Example: Reactants in a thermos flask or insulated container.
The State of the System
A thermodynamic system is described by specifying measurable properties such as pressure (p), volume (V), temperature (T), and composition. These properties are called state variables or state functions because they depend only on the current state of the system, not on how it reached that state. Not all properties need to be specified to define the system. A minimum set of independent properties can define the state, and all other properties are then fixed.
The Internal Energy as a State Function
The internal energy (U) of a system is the total energy, including chemical, electrical, mechanical, and other forms of energy. It changes when:
- Heat is absorbed or released
- Work is done on or by the system
- Matter enters or leaves the system
(a) Work
In an adiabatic process (no heat exchange), only work changes the internal energy.

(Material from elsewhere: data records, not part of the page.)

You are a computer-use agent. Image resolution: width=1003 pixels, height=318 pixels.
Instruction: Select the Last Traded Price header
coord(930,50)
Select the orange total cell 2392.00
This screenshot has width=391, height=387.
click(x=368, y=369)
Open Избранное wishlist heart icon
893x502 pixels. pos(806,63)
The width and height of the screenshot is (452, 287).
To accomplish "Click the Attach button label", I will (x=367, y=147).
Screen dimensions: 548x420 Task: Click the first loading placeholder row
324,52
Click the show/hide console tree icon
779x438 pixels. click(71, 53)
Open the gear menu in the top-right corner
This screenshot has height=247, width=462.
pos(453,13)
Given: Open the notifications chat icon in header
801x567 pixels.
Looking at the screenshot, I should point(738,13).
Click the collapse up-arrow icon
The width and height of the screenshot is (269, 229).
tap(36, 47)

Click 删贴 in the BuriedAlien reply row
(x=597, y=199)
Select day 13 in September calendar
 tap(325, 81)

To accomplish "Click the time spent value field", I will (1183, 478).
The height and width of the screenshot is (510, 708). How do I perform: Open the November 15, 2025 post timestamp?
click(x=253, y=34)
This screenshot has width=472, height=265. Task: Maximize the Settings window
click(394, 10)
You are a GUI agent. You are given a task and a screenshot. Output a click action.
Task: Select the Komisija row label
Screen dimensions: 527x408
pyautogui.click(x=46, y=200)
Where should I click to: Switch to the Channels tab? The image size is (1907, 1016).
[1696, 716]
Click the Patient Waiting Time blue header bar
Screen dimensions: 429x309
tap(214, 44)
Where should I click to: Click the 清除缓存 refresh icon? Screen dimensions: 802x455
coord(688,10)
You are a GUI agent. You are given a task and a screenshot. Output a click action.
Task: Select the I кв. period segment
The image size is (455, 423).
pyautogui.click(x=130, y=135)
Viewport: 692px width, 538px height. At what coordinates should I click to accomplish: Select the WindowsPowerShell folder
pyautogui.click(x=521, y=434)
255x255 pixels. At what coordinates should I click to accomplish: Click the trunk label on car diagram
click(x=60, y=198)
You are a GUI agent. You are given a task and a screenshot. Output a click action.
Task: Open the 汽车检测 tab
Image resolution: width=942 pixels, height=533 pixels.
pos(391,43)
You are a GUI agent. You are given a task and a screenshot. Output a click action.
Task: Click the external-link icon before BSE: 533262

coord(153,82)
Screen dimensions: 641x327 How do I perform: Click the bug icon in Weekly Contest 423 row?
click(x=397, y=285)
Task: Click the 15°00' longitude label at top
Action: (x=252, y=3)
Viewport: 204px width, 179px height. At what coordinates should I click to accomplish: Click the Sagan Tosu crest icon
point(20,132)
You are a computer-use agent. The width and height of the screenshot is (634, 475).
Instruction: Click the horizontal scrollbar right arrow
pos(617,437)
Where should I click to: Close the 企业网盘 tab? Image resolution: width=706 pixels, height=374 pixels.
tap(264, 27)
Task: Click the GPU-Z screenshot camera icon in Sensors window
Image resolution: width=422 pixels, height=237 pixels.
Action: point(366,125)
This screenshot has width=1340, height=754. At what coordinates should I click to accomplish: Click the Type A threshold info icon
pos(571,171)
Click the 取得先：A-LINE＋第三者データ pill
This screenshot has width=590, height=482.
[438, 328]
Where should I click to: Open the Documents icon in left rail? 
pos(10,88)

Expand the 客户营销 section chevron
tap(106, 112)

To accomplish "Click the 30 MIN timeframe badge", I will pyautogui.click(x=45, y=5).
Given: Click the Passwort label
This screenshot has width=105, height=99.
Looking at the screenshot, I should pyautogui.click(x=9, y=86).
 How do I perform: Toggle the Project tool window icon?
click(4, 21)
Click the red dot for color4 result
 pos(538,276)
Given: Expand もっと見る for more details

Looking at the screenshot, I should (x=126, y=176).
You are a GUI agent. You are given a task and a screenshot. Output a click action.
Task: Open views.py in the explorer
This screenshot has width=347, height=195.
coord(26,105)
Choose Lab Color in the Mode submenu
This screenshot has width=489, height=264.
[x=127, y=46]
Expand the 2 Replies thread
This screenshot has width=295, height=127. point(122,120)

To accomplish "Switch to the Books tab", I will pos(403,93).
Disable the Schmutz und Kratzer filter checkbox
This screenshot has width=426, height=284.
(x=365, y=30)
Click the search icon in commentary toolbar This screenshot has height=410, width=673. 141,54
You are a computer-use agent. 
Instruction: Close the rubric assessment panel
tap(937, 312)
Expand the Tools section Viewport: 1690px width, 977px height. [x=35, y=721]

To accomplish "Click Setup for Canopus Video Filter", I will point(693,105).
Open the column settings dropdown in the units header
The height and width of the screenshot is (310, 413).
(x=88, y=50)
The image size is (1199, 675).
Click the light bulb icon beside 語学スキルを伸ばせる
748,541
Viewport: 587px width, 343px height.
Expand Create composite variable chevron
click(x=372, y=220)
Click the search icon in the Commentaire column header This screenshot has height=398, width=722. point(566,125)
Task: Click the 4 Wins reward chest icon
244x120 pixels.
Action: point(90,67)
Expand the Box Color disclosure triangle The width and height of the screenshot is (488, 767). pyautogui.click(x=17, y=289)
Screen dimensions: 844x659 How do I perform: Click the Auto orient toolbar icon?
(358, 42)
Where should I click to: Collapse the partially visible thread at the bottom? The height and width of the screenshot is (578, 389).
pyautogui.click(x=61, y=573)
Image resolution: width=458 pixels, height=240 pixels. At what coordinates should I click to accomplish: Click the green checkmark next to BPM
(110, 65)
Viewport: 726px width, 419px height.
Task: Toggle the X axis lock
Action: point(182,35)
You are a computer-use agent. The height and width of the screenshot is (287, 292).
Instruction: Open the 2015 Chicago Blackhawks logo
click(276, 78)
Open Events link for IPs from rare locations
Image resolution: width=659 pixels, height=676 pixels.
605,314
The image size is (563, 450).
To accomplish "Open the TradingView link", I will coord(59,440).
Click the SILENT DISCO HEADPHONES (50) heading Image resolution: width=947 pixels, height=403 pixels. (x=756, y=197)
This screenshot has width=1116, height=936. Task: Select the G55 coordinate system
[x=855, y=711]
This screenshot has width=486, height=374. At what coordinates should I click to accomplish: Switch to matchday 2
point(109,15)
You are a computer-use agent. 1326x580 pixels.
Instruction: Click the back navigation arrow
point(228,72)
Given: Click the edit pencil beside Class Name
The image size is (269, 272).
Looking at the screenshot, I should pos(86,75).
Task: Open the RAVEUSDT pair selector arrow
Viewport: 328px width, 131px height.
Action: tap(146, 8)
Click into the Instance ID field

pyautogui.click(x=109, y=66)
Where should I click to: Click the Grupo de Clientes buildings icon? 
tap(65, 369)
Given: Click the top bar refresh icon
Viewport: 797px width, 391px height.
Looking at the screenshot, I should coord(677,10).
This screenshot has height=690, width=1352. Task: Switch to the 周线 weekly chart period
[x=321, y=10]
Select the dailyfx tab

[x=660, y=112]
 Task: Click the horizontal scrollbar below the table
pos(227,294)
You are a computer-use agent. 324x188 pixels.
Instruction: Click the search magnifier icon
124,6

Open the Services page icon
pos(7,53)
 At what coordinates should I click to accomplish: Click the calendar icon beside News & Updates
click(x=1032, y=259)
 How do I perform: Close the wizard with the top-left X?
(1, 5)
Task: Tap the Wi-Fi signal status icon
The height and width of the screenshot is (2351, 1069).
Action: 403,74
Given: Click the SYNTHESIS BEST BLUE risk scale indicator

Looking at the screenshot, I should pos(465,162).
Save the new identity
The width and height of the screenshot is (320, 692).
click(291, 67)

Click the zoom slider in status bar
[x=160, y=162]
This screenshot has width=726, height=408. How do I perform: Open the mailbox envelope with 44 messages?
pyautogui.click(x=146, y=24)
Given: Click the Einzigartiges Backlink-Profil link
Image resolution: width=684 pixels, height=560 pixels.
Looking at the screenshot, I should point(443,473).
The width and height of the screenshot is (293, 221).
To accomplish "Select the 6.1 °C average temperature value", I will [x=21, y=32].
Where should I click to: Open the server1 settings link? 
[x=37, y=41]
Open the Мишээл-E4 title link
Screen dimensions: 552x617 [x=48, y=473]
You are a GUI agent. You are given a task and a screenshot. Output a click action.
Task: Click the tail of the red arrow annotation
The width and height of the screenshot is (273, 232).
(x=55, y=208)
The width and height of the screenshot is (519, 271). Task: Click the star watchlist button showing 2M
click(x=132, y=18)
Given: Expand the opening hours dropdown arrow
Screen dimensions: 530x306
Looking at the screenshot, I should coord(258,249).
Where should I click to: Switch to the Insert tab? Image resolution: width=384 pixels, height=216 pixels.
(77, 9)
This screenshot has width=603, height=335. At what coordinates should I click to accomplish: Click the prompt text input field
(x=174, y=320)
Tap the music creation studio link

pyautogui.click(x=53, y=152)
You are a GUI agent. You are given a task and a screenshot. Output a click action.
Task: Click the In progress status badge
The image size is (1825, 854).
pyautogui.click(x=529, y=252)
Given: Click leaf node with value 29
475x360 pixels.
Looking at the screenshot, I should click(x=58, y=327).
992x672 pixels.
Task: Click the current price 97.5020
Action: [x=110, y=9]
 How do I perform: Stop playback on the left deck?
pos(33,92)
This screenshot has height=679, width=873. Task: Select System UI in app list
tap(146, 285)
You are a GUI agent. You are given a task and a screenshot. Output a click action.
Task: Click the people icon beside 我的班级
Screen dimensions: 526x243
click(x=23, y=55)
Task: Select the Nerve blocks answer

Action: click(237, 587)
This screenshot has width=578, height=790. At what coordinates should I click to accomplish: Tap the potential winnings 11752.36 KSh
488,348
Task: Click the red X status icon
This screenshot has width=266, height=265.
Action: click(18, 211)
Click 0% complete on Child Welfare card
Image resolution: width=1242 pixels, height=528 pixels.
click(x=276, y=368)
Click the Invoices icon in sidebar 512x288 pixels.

If a system changes from state A (temperature TA, internal energy UA) to state B (TB > TA, internal energy UB) by doing work, the internal energy change is:
ΔU = UB − UA = w (for adiabatic process)
Sign convention:
- w > 0: Work is done on the system.
- w < 0: Work is done by the system.
(b) Heat
Heat (q) is the energy transferred between the system and surroundings due to temperature difference.
If only heat is involved (no work), the internal energy change is:
ΔU = q
Sign convention:
- q > 0: Heat is absorbed by the system.
- q < 0: Heat is released by the system.
The General Case
When both heat and work are involved, the internal energy change is given by the First Law of Thermodynamics:
ΔU = q + w
For an isolated system, q = 0 and w = 0, so:
ΔU = 0
Applications
Chemical reactions often involve heat and mechanical work. Thermodynamics helps relate energy changes to internal energy.
Work
When a gas expands or contracts, the work done is:
w = – p_ext × ΔV
(ΔV = Vf − Vi)
- If ΔV > 0 (expansion), then w < 0
- If ΔV < 0 (compression), then w > 0
Reversible Work (external pressure ≈ internal pressure):
w = – ∫ p dV
For isothermal reversible expansion of an ideal gas:
w = – nRT ln(Vf / Vi)
Free Expansion (into vacuum):
p_ext = 0, so w = 0
At constant volume:
w = 0, so ΔU = qV
Enthalpy, H
Enthalpy (H) is defined as:
H = U + pV
At constant pressure, the enthalpy change is:
ΔH = ΔU + pΔV
Since qp = ΔH, enthalpy equals the heat absorbed at constant pressure.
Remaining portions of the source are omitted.